_Requirement_.
From the data that follows, copy every line holding the string "computer".

_Supplied entries_.
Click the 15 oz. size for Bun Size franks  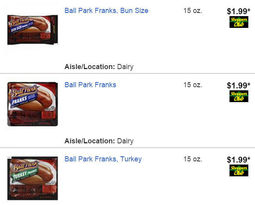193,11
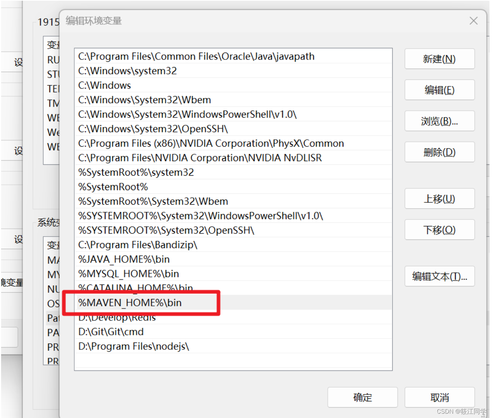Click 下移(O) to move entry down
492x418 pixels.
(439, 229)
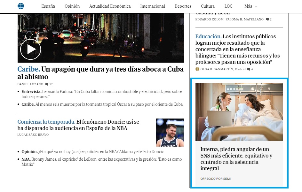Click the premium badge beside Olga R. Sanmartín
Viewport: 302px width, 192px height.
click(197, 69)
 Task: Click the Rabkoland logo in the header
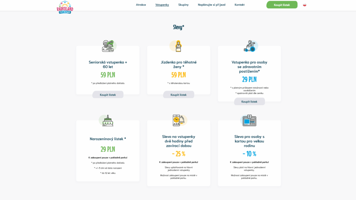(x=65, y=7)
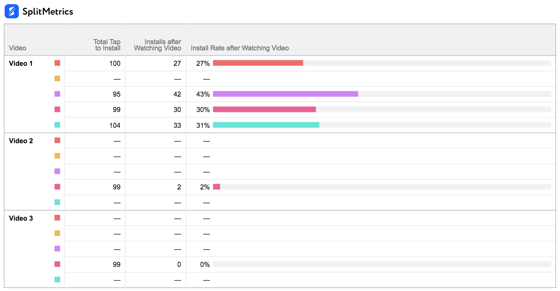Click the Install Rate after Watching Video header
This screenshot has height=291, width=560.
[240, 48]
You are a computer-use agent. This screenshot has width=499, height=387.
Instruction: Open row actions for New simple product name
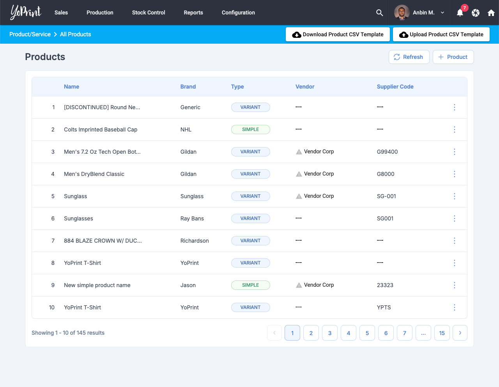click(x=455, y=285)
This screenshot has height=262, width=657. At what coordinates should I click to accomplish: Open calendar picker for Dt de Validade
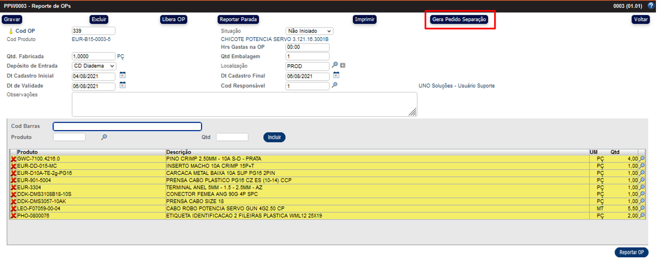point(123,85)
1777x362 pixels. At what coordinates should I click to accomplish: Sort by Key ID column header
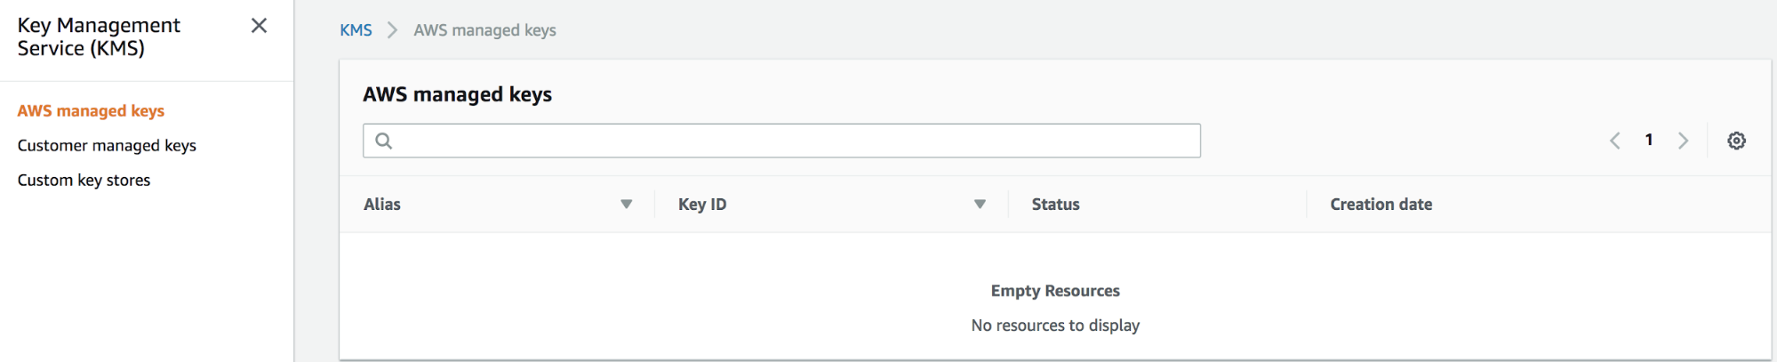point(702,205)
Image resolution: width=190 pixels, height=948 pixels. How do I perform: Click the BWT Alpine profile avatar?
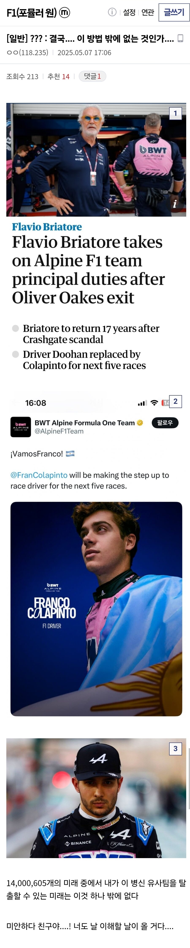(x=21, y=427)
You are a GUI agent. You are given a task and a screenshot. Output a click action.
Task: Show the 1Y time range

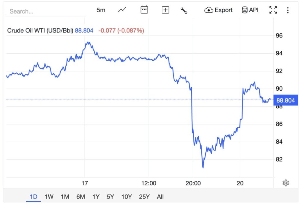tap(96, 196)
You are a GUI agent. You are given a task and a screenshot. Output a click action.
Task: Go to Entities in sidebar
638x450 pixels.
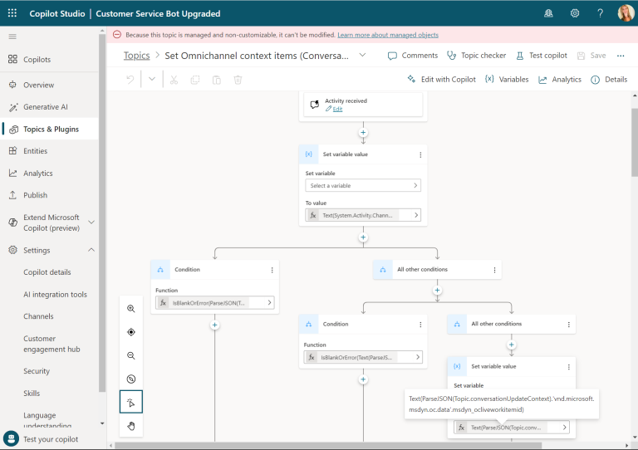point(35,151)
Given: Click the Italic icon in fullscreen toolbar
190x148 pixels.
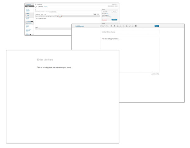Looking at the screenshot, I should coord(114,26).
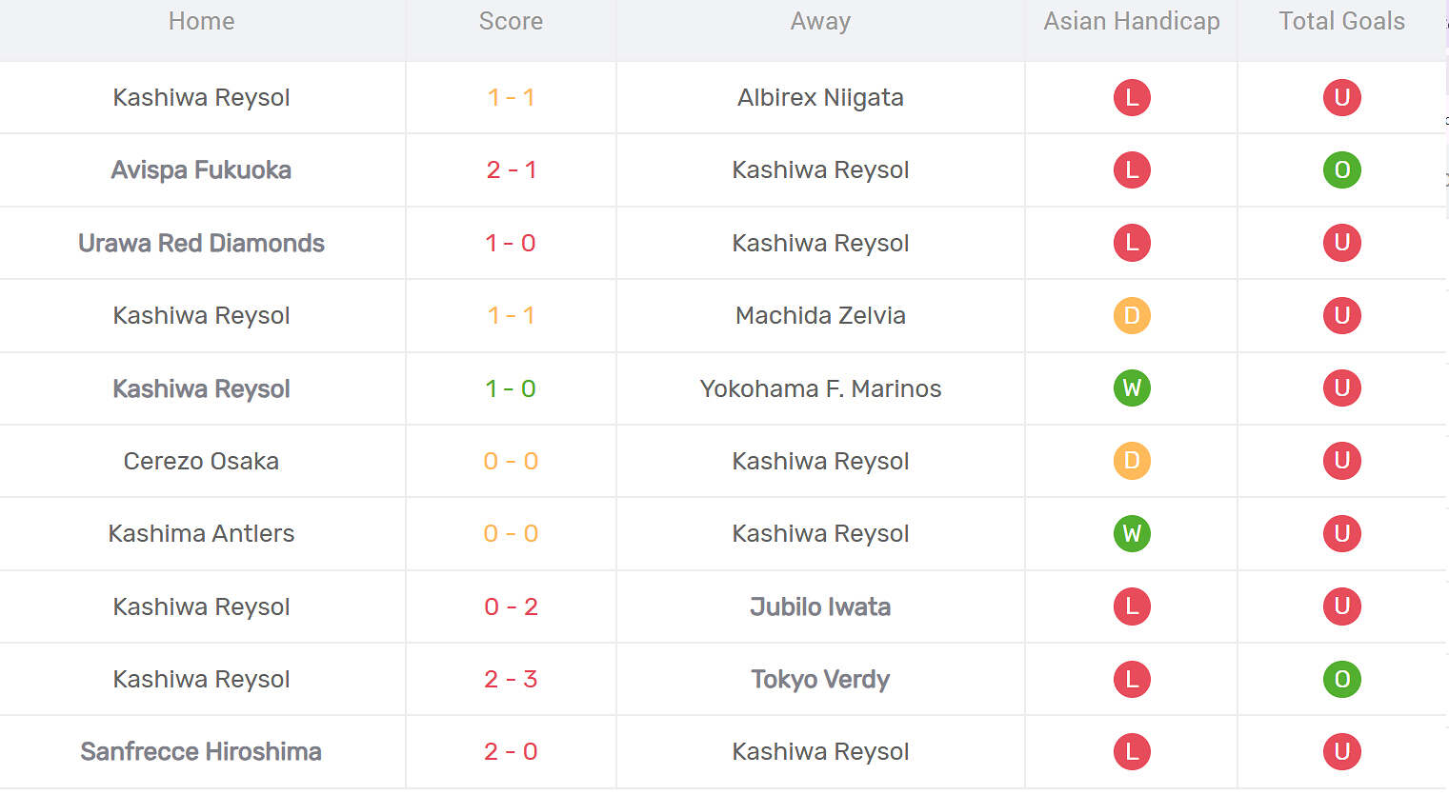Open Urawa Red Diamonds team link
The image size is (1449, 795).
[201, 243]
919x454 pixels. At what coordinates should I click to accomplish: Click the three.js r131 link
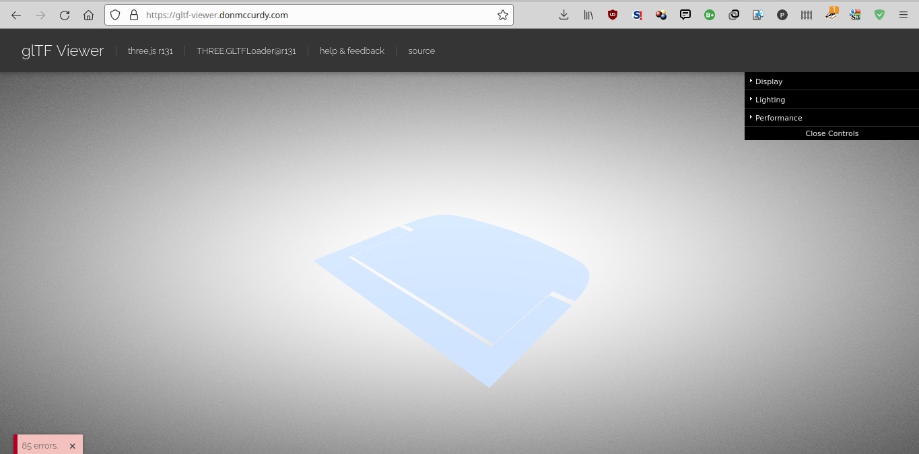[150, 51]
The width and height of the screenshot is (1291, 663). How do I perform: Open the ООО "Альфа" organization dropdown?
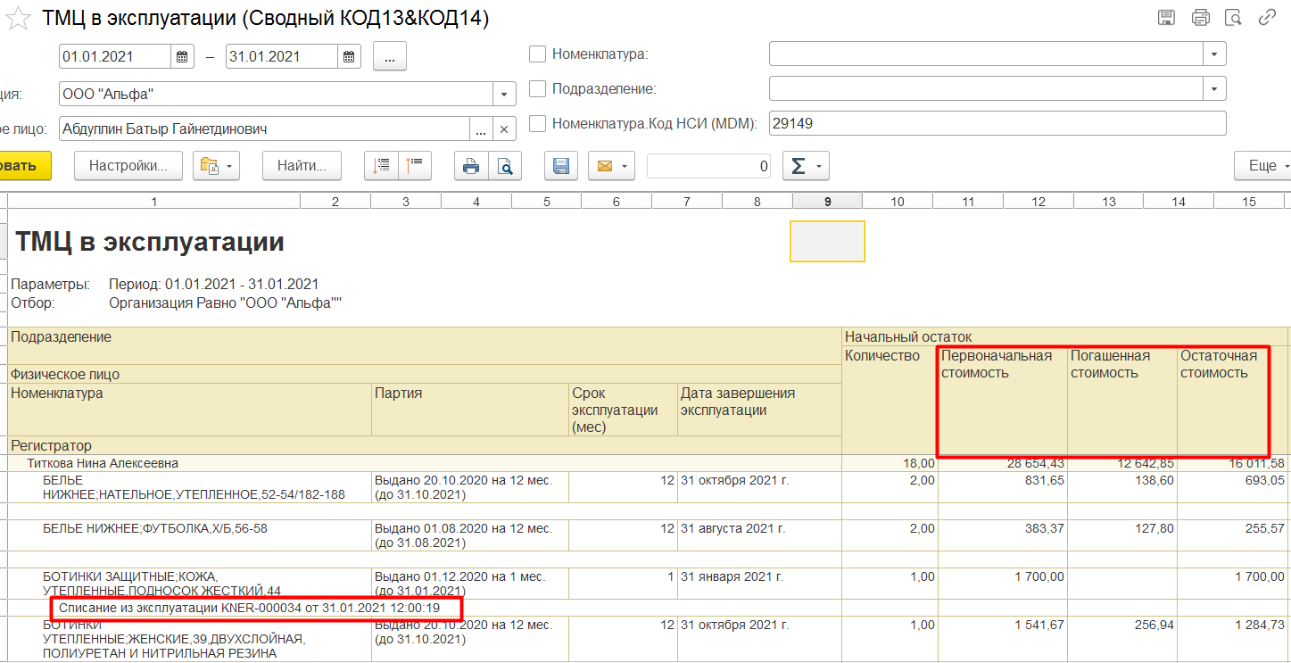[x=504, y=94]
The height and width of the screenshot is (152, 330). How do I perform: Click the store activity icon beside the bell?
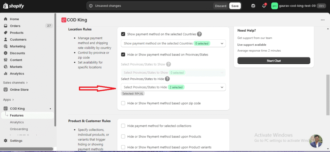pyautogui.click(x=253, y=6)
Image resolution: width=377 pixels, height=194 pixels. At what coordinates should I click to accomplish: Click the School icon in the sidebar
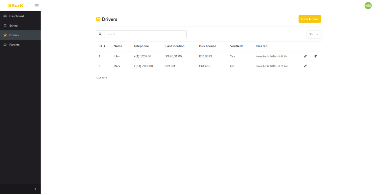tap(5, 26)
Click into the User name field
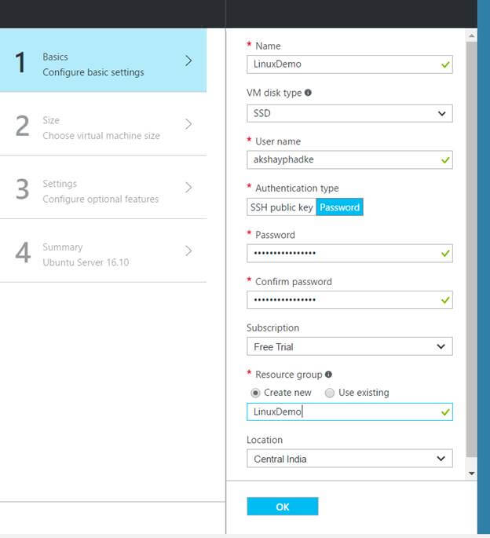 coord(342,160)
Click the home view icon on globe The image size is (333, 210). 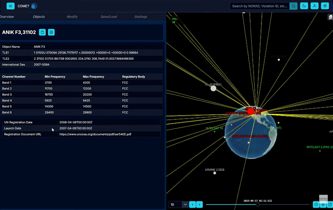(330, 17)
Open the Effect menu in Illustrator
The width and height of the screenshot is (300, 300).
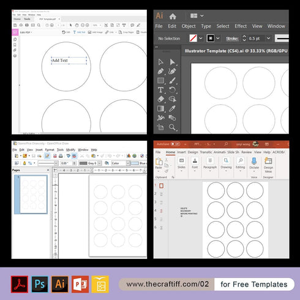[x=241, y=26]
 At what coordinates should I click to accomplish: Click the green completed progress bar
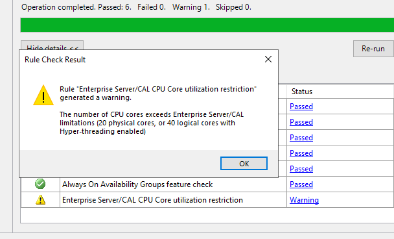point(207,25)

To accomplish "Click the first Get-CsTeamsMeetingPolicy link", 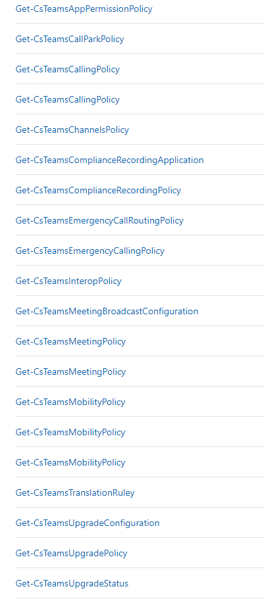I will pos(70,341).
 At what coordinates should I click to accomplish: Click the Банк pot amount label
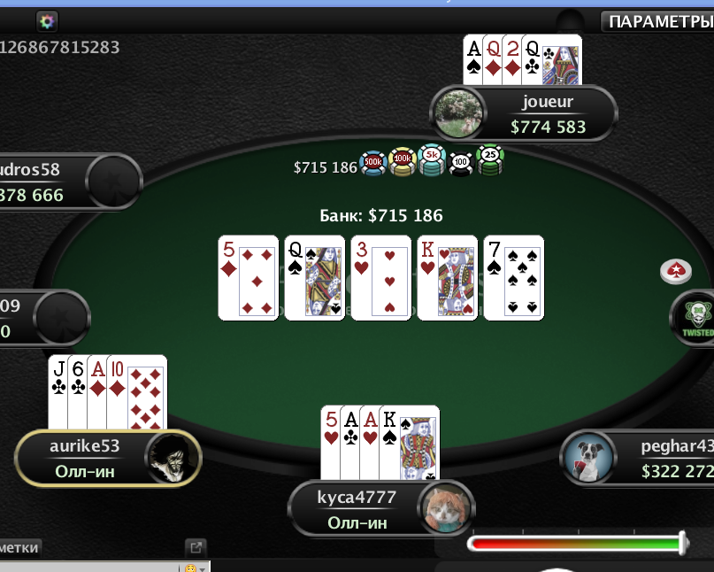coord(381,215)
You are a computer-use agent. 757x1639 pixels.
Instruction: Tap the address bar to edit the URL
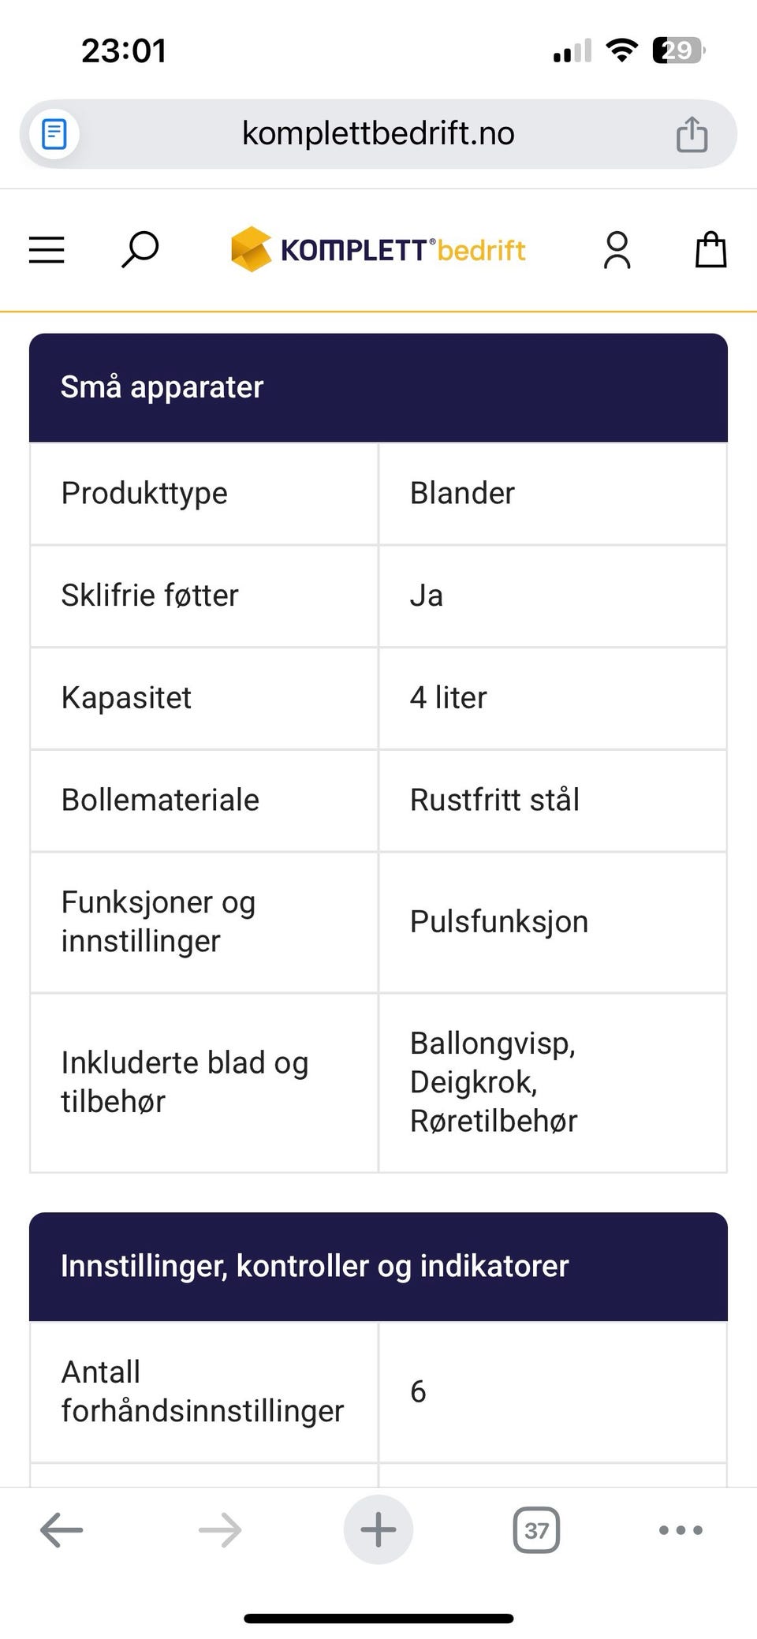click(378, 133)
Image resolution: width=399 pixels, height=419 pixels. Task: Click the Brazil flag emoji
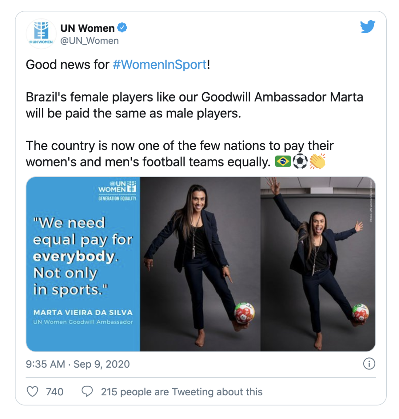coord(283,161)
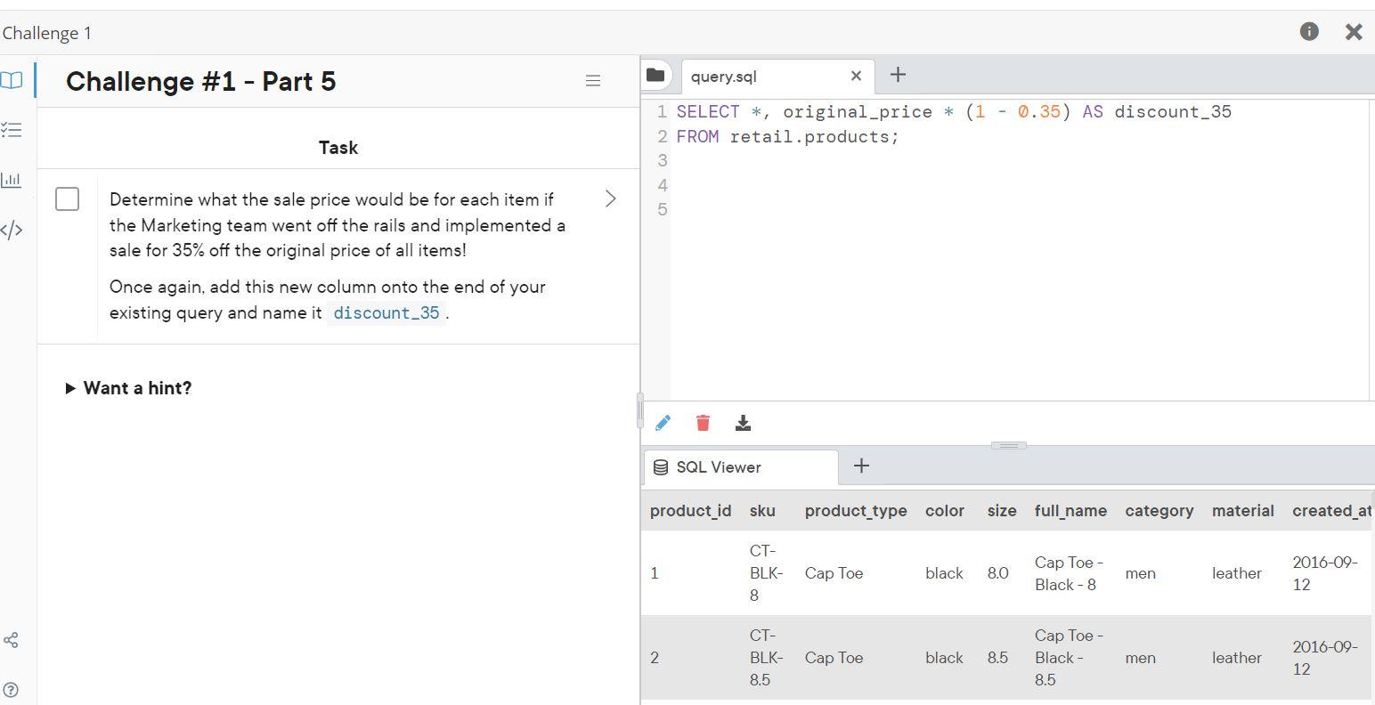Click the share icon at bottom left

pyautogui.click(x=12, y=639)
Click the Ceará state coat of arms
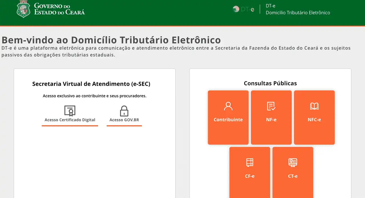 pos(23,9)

_Response area_.
You are a computer-use agent. This screenshot has width=499, height=387.
You are a computer-use agent. 757x1639 pixels.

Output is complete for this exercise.